The Gender Wage Gap: Skills, Sorting, and Returns

with J. E. Humphries and J. Joensen

AEA Papers & Proceedings, 2024, 114, 259-64

Journal SSRN

There is a large gender wage gap among college graduates. This gender gap could be partially driven by differences in college major and prior skills. We use Swedish register data to study how much of the gender gap can be explained by differences in majors, skills, and skill prices. College majors explain 60 percent of the gender wage gap, but large gaps remain within majors. We find that within-major wage gaps are driven by neither differences in multidimensional skills nor returns to these skills. In fact, women are positively selected in terms of college preparation and skills in almost every major.

Sufficient Statistics for Frictional Wage Dispersion and Growth

with R. Vejlin

Quantitative Economics, 2023, 14(3), 935-979

Journal SSRN

This paper develops a sufficient statistics approach for estimating the role of search frictions in wage dispersion and life-cycle wage growth. We show how the wage dynamics of displaced workers are directly informative of both for a large class of search models. Specifically, the correlation between pre- and post-displacement wages is informative of frictional wage dispersion. Furthermore, the fraction of displaced workers who suffer a wage loss is informative of frictional wage growth and job-to-job mobility, independent of the job-offer distribution and other labor-market parameters. Applying our methodology to US data, we find that search frictions account for less than 20% of wage dispersion. In addition, we estimate that between 40 to 80% of workers experience no frictional wage growth during an employment spell. Our approach allows us to estimate how frictions change over time. We find that frictional wage dispersion has declined substantially since 1980 and that frictional wage growth, while low, is more important toward the end of expansionary periods. We finish by estimating two versions of a random search model to show how at least two different mechanisms--involuntary job transitions or compensating differentials--can reconcile our results with the job-to-job mobility seen in the data. Regardless of the mechanism, the estimated models show that frictional wage growth accounts for about 15% of life-cycle wage growth.
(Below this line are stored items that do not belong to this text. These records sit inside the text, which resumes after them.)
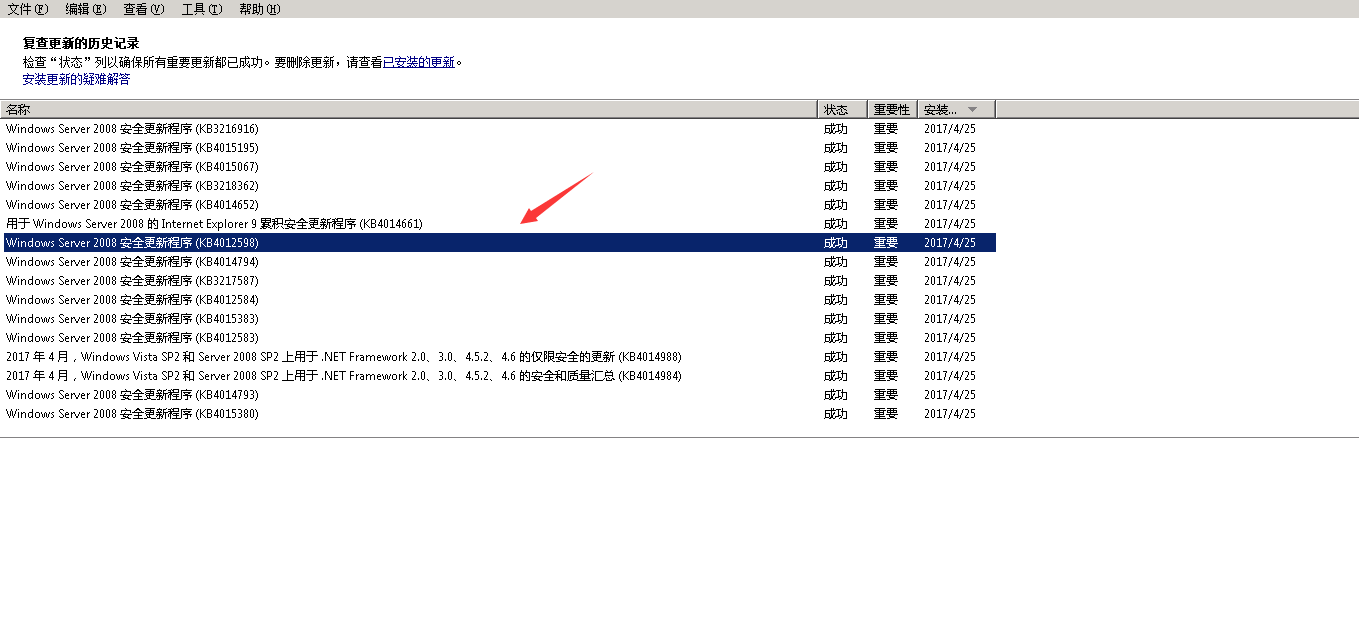Select the KB4015195 update entry
The image size is (1359, 618).
coord(132,148)
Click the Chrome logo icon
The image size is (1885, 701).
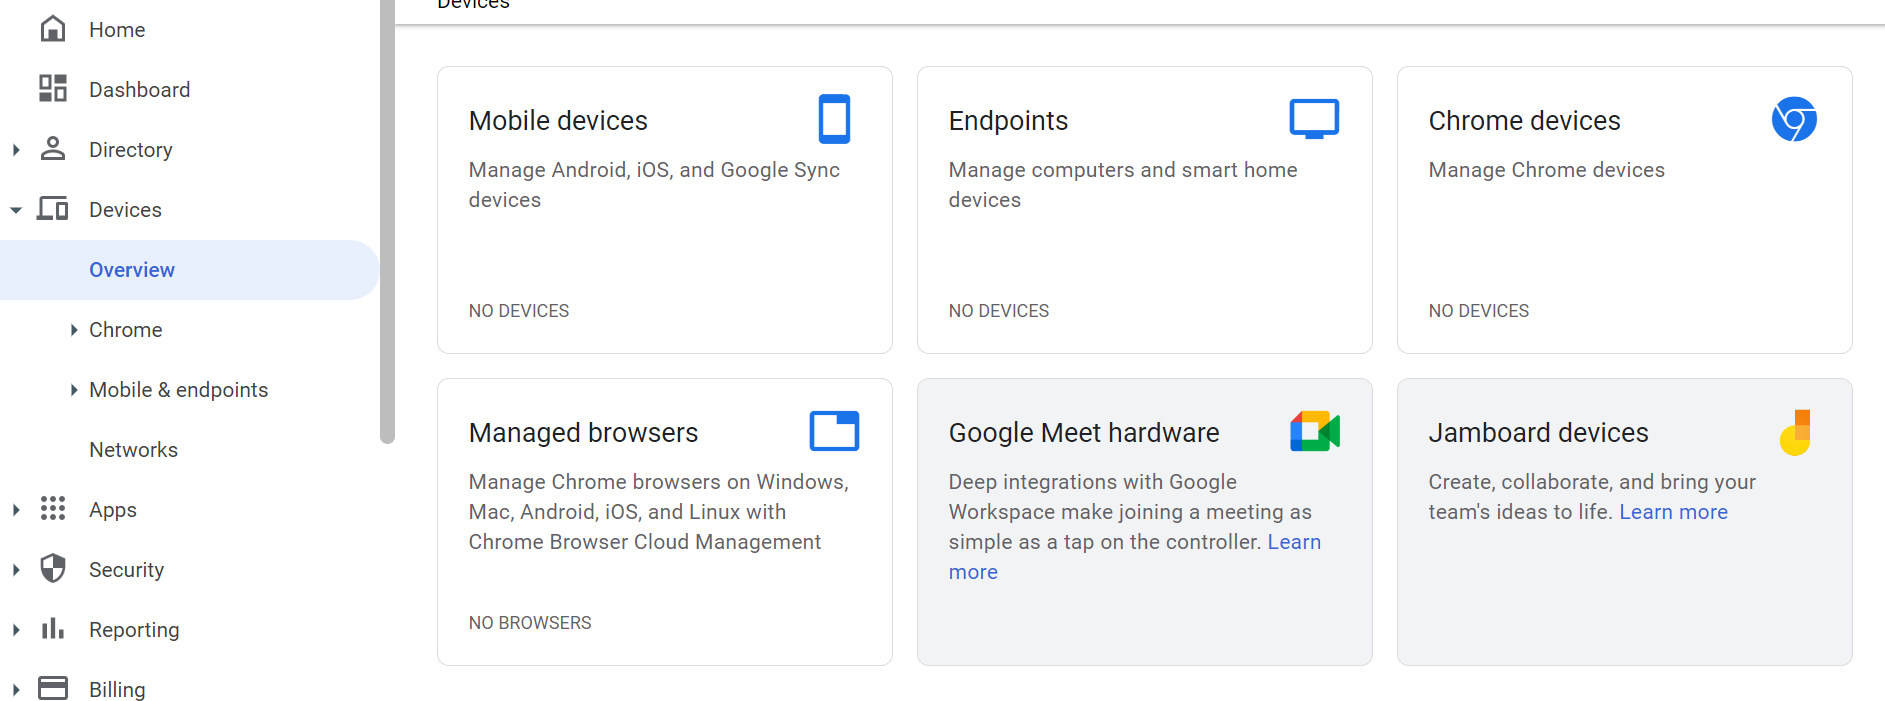tap(1794, 119)
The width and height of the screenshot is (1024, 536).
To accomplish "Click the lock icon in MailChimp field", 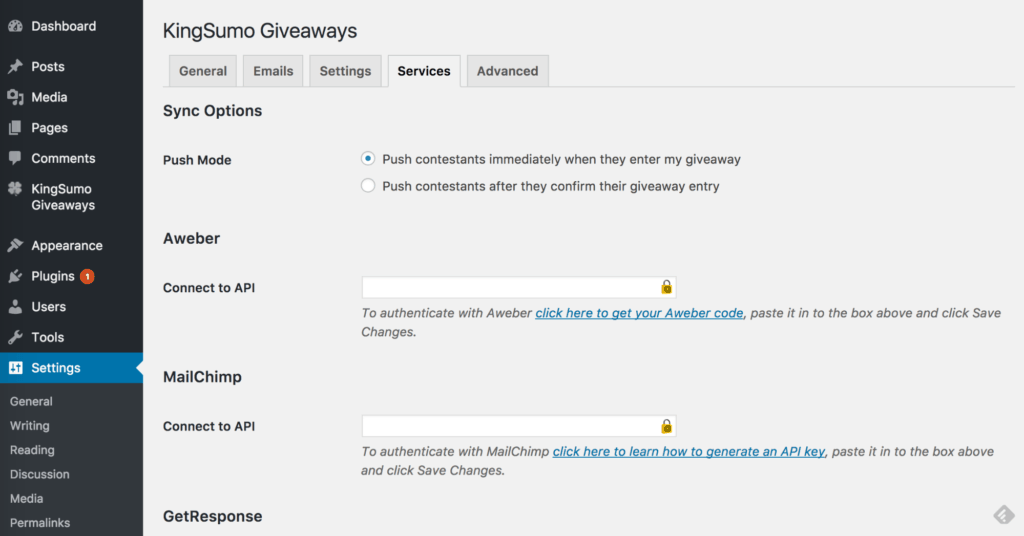I will [666, 426].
Gender Differences within the Firm: Evidence from Two Million Travelers

with J. Donna

Journal of Human Resources, 2022, 57(6), 1915-1945

Journal SSRN

We document gender differences in the booking of business air travel among similar workers within a firm. Women pay consistently less per ticket than men after accounting for a large set of covariates. A large proportion of the lower fares paid are explained by women booking earlier. We find that gender differences increase with age but find no deviation from this trend during the childbearing years. We also find that country-level gender differences in reciprocity are associated with the documented gender differences. The documented gender differences have important monetary implications for firms and suggest an important role for workers' morale.
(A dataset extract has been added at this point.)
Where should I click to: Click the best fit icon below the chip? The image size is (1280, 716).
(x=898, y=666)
How Early Adolescent Skills and Preferences Shape Economics Education Choices

with L. Fiala, J. E. Humphries, J. Joensen, U. Karna, and J. List

AEA Papers & Proceedings, 2022, 112, 609-13

Journal RePEc

Leveraging data from Sweden and Chicago, we study the educational pipeline for STEM and economics majors to better understand the determinants of the gender gap, and when these determinants arise. We present three findings. First, females are less likely to select STEM courses in high school, despite equal or better preparation. Second, there are important gender differences in preferences and beliefs, even conditional on ability. Third, early differences in preferences and beliefs explain more of the gaps in high school sorting than other candidate variables. High school sorting then explains a large portion of the gender difference in college majors.

Networks, Frictions, and Price Dispersion

with J. Donna and P. Schenone

Games and Economic Behavior, 2020, 124, 406-431

Journal SSRN

This article uses networks to study price dispersion in seller-buyer markets where buyers with unit demand interact with multiple, but not all, sellers; and buyers and sellers compete on prices after they meet. The central finding of this article is that price dispersion is determined by the structure of the network. First, for any given network we characterize the pairwise stable matchings and the prices that support them. Second, we characterize the set of all graphs where price dispersion is precluded. Third, we use a theorem from Frieze (1985) to show that the graphs where price dispersion is precluded arise asymptotically with probability one in random Poisson networks, even as the probability of each individual link goes to zero. Finally, we calibrate our model to the documented price dispersion at the online trading platform eBay and show how counterfactual network structures at eBay would substantially decrease price dispersion.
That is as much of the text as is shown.